— Sayfa alıntısı —

İran'dan Gelen Yeni Haberler Dünya Gündemini Sarsıyor

İran'dan Gelen Yeni Haberler Dünya Gündemini Sarsıyor

İran-İsrail gerilimi tırmanırken, Fordow nükleer tesisi küresel çatışmanın kilit noktası haline geliyor. Mossad'ın gizli operasyonları, İran'ın vekalet savaşı stratejileri ve Hürmüz Boğazı'nın kapanma riski, dünya ekonomisini ve jeopolitik dengeleri nasıl

Ortadoğu'da tansiyon yükselmeye devam ederken, İsrail ile İran arasındaki karşılıklı saldırılar ve stratejik hamleler, dünya kamuoyunu endişelendiriyor. Özellikle İran'ın nükleer programının kalbi sayılan Fordow tesisi, çatışmanın seyrini belirleyebilecek kritik bir düğüm noktası olarak öne çıkıyor. Son dönemde yaşanan üçüncü dalga saldırılar ve İsrail'in "Demir Kubbe" hava savunma sisteminin İran füzeleri tarafından delinmesi, bölgedeki dengelerin ne denli hassas olduğunu bir kez daha gözler önüne serdi. Serdar Akinan, bu gerilimi ve potansiyel sonuçlarını derinlemesine analiz ediyor.

Beyrut'tan Yansıyan Şaşırtıcı Manzaralar: Savaşın Gölgesinde Bir Yaşam Biçimi

Akinan, yaşanan saldırılara rağmen Beyrut'tan gelen "inanılmaz" ve "çok tuhaf" görüntüleri aktarıyor. Beyrut'ta daha önce Arap Baharı döneminde kaldığı Rauşa bölgesinden bahseden Akinan, İsrail savaş uçaklarının havalimanı civarındaki Şabra ve Şatilla kamplarının olduğu bölgeye bomba yağdırırken, kafelerde oturan insanların nargile ve kahveleriyle gayet sakin bir şekilde bombaların düşüşünü izlediğini anlatıyor. Dün akşamki fotoğraflarda da bir parti ortamında, müzik eşliğinde, insanların telefonlarıyla yağan bombaları çektiği görülüyor. Akinan, bu durumu "dehşete direnme biçimi" ya da "Titanik batarken partilemeye devam eden insanlar" ruh hali olarak yorumluyor ve sosyologların bu kültürü değerlendirmesi gerektiğini belirtiyor.

Mossad'ın Sinsi Operasyonları: İran'ın Hava Savunması Nasıl Kör Edildi?

— Verilen bilgiler —
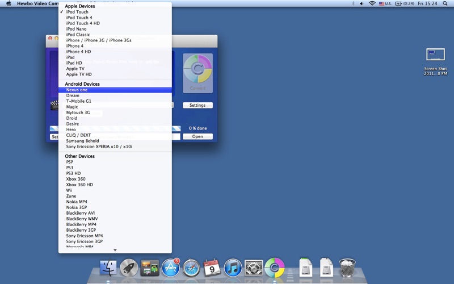
Task: Open the Hewbo Video Converter dock icon
Action: pyautogui.click(x=274, y=267)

— Yazılı görevler —
a – İran-İsrail gerilimi yazısından bir bölümü aynen tekrarlayın: "Akinan, yaşanan saldırılara" sözcüklerinin geçtiği yerden başlayın, "değerlendirmesi gerektiğini belirtiyor." sözcüklerinden sonra durun.
b – İran-İsrail gerilimi yazısına göre Akinan, Arap Baharı döneminde Beyrut'ta hangi bölgede kalmıştı?
c – İran-İsrail gerilimi yazısını kaldığı yerden sürdürün.
Bu satırlara ihtiyaç yoktur.

— Görev yanıtları —
a –
Akinan, yaşanan saldırılara rağmen Beyrut'tan gelen "inanılmaz" ve "çok tuhaf" görüntüleri aktarıyor. Beyrut'ta daha önce Arap Baharı döneminde kaldığı Rauşa bölgesinden bahseden Akinan, İsrail savaş uçaklarının havalimanı civarındaki Şabra ve Şatilla kamplarının olduğu bölgeye bomba yağdırırken, kafelerde oturan insanların nargile ve kahveleriyle gayet sakin bir şekilde bombaların düşüşünü izlediğini anlatıyor. Dün akşamki fotoğraflarda da bir parti ortamında, müzik eşliğinde, insanların telefonlarıyla yağan bombaları çektiği görülüyor. Akinan, bu durumu "dehşete direnme biçimi" ya da "Titanik batarken partilemeye devam eden insanlar" ruh hali olarak yorumluyor ve sosyologların bu kültürü değerlendirmesi gerektiğini belirtiyor.

b – Rauşa bölgesinde.

c –
İsrail'in İran'a yönelik ilk saldırısının arkasındaki "muazzam sofistike" koordinasyon dikkat çekiyor. Akinan'a göre, Axios gibi sitelerin paylaştığı bilgiler, Amerikan istihbaratı ve İsrail Mossad'ı tarafından besleniyor. İlk saldırıda İran ordusunun ve Devrim Muhafızları'nın 1800 km öteden gelen uçakları neden göremediği sorusu gündeme geldi. Akinan, Mossad'ın haftalar ve aylar öncesinden bölgeye ajanlarını sızdırdığını ve hatta "gizli bir üs" kurduğunu belirtiyor. Daha da önemlisi, hava savunma sistemlerini etkisiz hale getirmek için saldırıdan hemen önce dronelar kullanılmış. Ayrıca, saldırıyı yönetecek komutanların toplantı halinde olduğu mekanın hedef alındığı ve buranın da dronelar tarafından vurulduğu ifade ediliyor.

Bu droneların parçalarının aylarca valizlerle, havalimanlarıyla, konteynerlarla ve gemilerle yavaş yavaş İran'a sokulduğu belirtiliyor. Akinan, İran devrimi öncesi (1979 öncesi) İsrail'in bölgedeki en büyük müttefiki olmasından dolayı, sistem içinde çok sayıda "devşirilebilecek" İranlı ajanın bulunduğuna dikkat çekiyor. Mevcut ekonomik çöküntü ve huzursuzluk da bu devşirme sürecini kolaylaştırmış olabilir. İsrail Başbakanı Netanyahu'nun saldırı başladığında İran halkına "sizi molla rejiminden kurtarmaya çalışıyoruz, ayaklanın" mesajı vermesi de bu stratejinin bir parçası olarak değerlendiriliyor. Akinan, askeri görüntülere ihtiyatlı yaklaştığını, İsrail'in "şeytani bir zekaya" sahip olduğunu ve algı operasyonlarının son derece önemli olduğunu vurguluyor.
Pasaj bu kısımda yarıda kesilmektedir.